TASK DIRECTIONS: Copy out verbatim the lines from the one with "Task: Tap the browser home icon" through the end of the lines below, both ends included.

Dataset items

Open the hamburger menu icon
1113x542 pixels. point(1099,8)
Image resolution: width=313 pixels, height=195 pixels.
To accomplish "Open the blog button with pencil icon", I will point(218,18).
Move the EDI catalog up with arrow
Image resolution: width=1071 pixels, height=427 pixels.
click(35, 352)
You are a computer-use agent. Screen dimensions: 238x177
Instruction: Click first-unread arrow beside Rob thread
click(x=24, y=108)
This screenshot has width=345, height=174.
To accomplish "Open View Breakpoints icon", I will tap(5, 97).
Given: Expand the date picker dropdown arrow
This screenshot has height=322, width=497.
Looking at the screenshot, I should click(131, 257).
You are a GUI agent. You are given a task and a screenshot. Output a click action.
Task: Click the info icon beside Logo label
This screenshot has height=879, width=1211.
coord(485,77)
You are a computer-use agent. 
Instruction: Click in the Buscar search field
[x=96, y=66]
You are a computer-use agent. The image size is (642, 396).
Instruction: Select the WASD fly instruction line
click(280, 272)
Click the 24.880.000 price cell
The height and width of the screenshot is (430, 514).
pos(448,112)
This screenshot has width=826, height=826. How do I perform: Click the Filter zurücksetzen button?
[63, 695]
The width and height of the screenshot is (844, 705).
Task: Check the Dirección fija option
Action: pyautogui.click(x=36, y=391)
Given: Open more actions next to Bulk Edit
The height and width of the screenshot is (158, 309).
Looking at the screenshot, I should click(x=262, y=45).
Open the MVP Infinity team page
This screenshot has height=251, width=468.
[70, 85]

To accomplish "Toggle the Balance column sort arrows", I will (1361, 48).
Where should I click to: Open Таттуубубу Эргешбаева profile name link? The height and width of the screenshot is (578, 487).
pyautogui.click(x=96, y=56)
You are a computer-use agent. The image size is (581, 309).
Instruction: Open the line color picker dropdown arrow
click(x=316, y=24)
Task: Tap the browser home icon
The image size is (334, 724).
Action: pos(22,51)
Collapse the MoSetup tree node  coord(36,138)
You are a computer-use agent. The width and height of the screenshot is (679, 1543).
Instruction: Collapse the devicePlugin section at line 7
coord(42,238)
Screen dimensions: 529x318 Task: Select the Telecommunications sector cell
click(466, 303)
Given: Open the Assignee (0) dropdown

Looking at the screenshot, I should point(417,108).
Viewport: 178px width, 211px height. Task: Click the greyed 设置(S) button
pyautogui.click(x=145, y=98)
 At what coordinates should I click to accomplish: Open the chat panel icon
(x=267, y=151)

OUTPUT:
Task: Tap the browser home icon
The image size is (334, 724).
Action: pos(22,51)
Collapse the MoSetup tree node  coord(36,138)
You are a computer-use agent. The width and height of the screenshot is (679, 1543).
Instruction: Collapse the devicePlugin section at line 7
coord(42,238)
Screen dimensions: 529x318 Task: Select the Telecommunications sector cell
click(466, 303)
Given: Open the Assignee (0) dropdown

Looking at the screenshot, I should point(417,108).
Viewport: 178px width, 211px height. Task: Click the greyed 设置(S) button
pyautogui.click(x=145, y=98)
 At what coordinates should I click to accomplish: Open the chat panel icon
(x=267, y=151)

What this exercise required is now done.